The United States and Europe must call out Russian “transgressions with one voice wherever and whenever they occur, from the streets of Salisbury to the heart of Crimea,” Mr. Hunt said. He could not be more right.
Mr. Hunt rightly acknowledged that the United States has led the way on implementing hard-hitting economic sanctions against Moscow. President Trump has approved sanctions against more than 200 Russian oligarchs and senior government officials. He has also approved sanctioning dozens of Russian organizations and entities. These measures strike at the economic heart of Vladimir Putin’s inner circle of kleptocrats.
Furthermore, Mr. Trump has closed two Russian consulates in Seattle and San Francisco, and expelled 60 Russian diplomats thought to be spies.

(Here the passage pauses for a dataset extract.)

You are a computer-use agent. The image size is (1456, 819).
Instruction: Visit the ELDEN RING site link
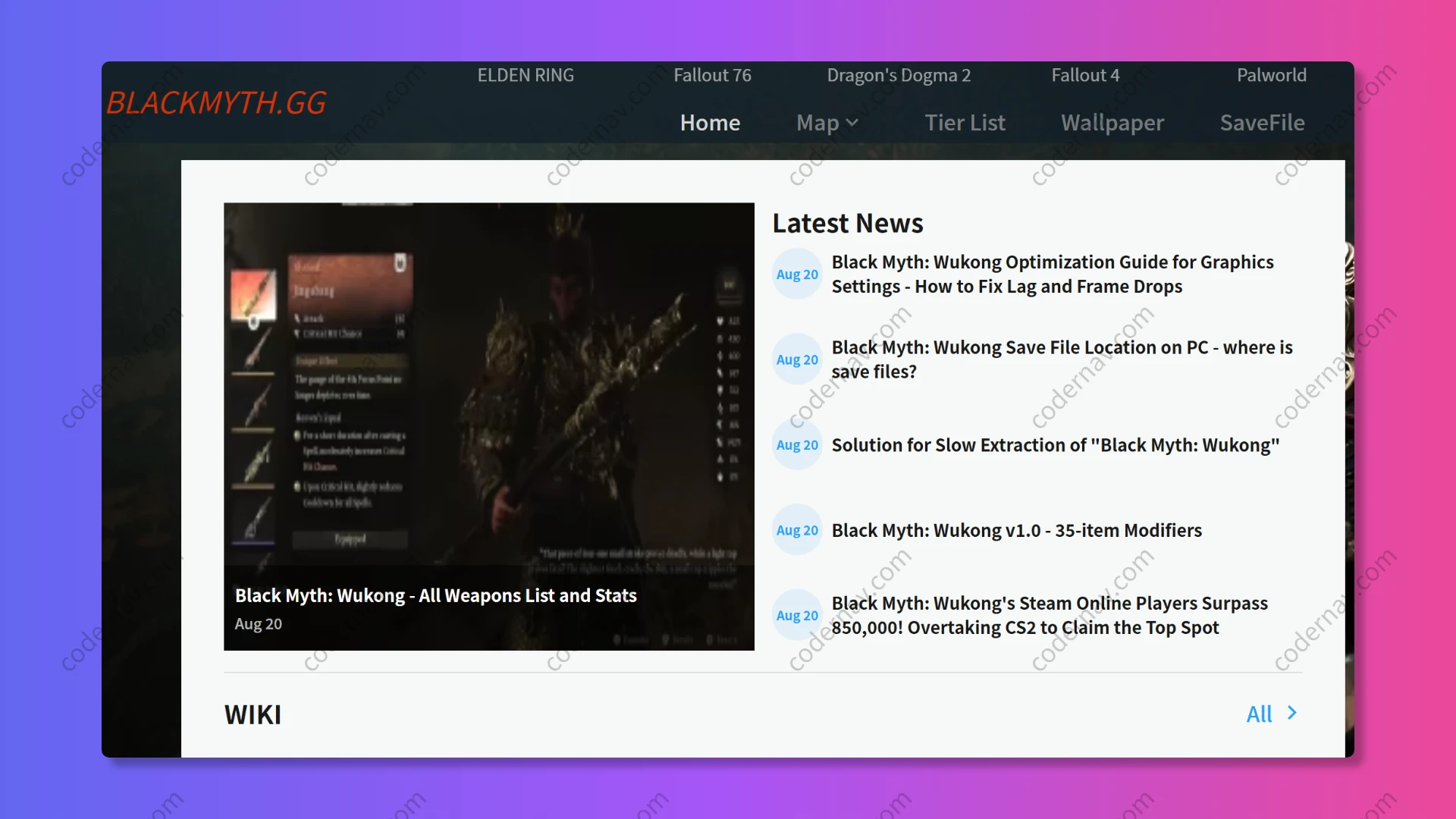(526, 75)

This is almost double the number President Obama expelled for election meddling in 2016 and more than Ronald Reagan’s expulsion of 55 Russian diplomats in 1986.
And the sanctions keep coming.
Just this month the Trump administration announced two more rounds. One batch is being imposed under a chemical and biological warfare law linked to the Sergi Skripal incident — the unprecedented use of a Russian nerve agent on the streets of England as part of an attempted assassination of the former double agent Skripal and his daughter. The second set of sanctions targeted Russian entities violating the international ban on energy trade with North Korea.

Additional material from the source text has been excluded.